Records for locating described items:
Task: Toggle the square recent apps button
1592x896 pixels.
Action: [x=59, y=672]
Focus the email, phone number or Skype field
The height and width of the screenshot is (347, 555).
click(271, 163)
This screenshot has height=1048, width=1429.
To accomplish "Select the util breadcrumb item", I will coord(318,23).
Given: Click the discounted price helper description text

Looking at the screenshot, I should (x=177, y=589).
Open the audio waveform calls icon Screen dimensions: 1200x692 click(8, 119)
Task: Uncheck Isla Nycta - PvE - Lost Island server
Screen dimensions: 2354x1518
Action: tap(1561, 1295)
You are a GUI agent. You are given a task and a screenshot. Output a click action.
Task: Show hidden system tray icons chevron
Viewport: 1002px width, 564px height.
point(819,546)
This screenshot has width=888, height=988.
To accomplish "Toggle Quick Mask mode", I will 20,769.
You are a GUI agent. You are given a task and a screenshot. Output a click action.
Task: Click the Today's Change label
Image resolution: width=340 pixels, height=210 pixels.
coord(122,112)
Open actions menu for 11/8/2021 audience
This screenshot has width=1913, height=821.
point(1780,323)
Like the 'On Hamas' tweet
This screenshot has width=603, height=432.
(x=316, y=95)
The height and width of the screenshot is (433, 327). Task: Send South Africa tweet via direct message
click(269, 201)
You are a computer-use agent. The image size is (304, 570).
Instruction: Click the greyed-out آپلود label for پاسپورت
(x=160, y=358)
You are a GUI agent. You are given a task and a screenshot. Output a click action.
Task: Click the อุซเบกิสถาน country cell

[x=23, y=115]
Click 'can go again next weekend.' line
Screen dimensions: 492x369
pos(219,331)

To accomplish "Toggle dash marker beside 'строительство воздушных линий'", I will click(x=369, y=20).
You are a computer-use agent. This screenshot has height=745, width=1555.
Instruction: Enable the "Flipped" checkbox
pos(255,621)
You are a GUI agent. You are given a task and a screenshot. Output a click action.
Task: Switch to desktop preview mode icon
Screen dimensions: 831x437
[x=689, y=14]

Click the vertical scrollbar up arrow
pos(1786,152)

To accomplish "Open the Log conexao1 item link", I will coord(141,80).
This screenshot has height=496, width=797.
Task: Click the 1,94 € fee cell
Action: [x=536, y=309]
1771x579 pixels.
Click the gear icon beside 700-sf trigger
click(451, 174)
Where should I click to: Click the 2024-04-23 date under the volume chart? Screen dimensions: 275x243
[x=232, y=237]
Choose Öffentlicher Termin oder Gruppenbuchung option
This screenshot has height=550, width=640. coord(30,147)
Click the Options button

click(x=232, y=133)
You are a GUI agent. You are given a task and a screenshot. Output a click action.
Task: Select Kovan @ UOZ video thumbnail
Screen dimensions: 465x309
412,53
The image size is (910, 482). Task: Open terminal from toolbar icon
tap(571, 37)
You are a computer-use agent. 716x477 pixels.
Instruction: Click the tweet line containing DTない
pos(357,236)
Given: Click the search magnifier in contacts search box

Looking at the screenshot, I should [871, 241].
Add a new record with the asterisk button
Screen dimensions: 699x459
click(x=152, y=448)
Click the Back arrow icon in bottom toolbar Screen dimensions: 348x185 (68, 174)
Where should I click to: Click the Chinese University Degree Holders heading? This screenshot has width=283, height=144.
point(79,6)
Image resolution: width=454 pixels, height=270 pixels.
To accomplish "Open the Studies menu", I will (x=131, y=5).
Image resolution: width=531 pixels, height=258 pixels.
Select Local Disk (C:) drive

● WORK REQUIRED: Please copy every one of the rows above word for word.

● SOLUTION TO THE PROBLEM:
Task: Toggle the square recent apps button
1592x896 pixels.
Action: [x=59, y=672]
Focus the email, phone number or Skype field
The height and width of the screenshot is (347, 555).
click(271, 163)
This screenshot has height=1048, width=1429.
To accomplish "Select the util breadcrumb item", I will coord(318,23).
Given: Click the discounted price helper description text

Looking at the screenshot, I should (x=177, y=589).
Open the audio waveform calls icon Screen dimensions: 1200x692 click(8, 119)
Task: Uncheck Isla Nycta - PvE - Lost Island server
Screen dimensions: 2354x1518
Action: tap(1561, 1295)
You are a GUI agent. You are given a task and a screenshot. Output a click action.
Task: Show hidden system tray icons chevron
Viewport: 1002px width, 564px height.
point(819,546)
This screenshot has width=888, height=988.
To accomplish "Toggle Quick Mask mode", I will 20,769.
You are a GUI agent. You are given a task and a screenshot. Output a click action.
Task: Click the Today's Change label
Image resolution: width=340 pixels, height=210 pixels.
coord(122,112)
Open actions menu for 11/8/2021 audience
This screenshot has width=1913, height=821.
point(1780,323)
Like the 'On Hamas' tweet
This screenshot has width=603, height=432.
(x=316, y=95)
The height and width of the screenshot is (433, 327). Task: Send South Africa tweet via direct message
click(269, 201)
You are a computer-use agent. The image size is (304, 570).
Instruction: Click the greyed-out آپلود label for پاسپورت
(x=160, y=358)
You are a GUI agent. You are given a task and a screenshot. Output a click action.
Task: Click the อุซเบกิสถาน country cell

[x=23, y=115]
Click 'can go again next weekend.' line
Screen dimensions: 492x369
pos(219,331)

To accomplish "Toggle dash marker beside 'строительство воздушных линий'", I will click(x=369, y=20).
You are a computer-use agent. This screenshot has height=745, width=1555.
Instruction: Enable the "Flipped" checkbox
pos(255,621)
You are a GUI agent. You are given a task and a screenshot. Output a click action.
Task: Switch to desktop preview mode icon
Screen dimensions: 831x437
[x=689, y=14]

Click the vertical scrollbar up arrow
pos(1786,152)

To accomplish "Open the Log conexao1 item link", I will coord(141,80).
This screenshot has height=496, width=797.
Task: Click the 1,94 € fee cell
Action: [x=536, y=309]
1771x579 pixels.
Click the gear icon beside 700-sf trigger
click(451, 174)
Where should I click to: Click the 2024-04-23 date under the volume chart? Screen dimensions: 275x243
[x=232, y=237]
Choose Öffentlicher Termin oder Gruppenbuchung option
This screenshot has height=550, width=640. coord(30,147)
Click the Options button

click(x=232, y=133)
You are a GUI agent. You are given a task and a screenshot. Output a click action.
Task: Select Kovan @ UOZ video thumbnail
Screen dimensions: 465x309
412,53
The image size is (910, 482). Task: Open terminal from toolbar icon
tap(571, 37)
You are a computer-use agent. 716x477 pixels.
Instruction: Click the tweet line containing DTない
pos(357,236)
Given: Click the search magnifier in contacts search box

Looking at the screenshot, I should [871, 241].
Add a new record with the asterisk button
Screen dimensions: 699x459
click(x=152, y=448)
Click the Back arrow icon in bottom toolbar Screen dimensions: 348x185 (68, 174)
Where should I click to: Click the Chinese University Degree Holders heading? This screenshot has width=283, height=144.
point(79,6)
Image resolution: width=454 pixels, height=270 pixels.
To accomplish "Open the Studies menu", I will (x=131, y=5).
Image resolution: width=531 pixels, height=258 pixels.
Select Local Disk (C:) drive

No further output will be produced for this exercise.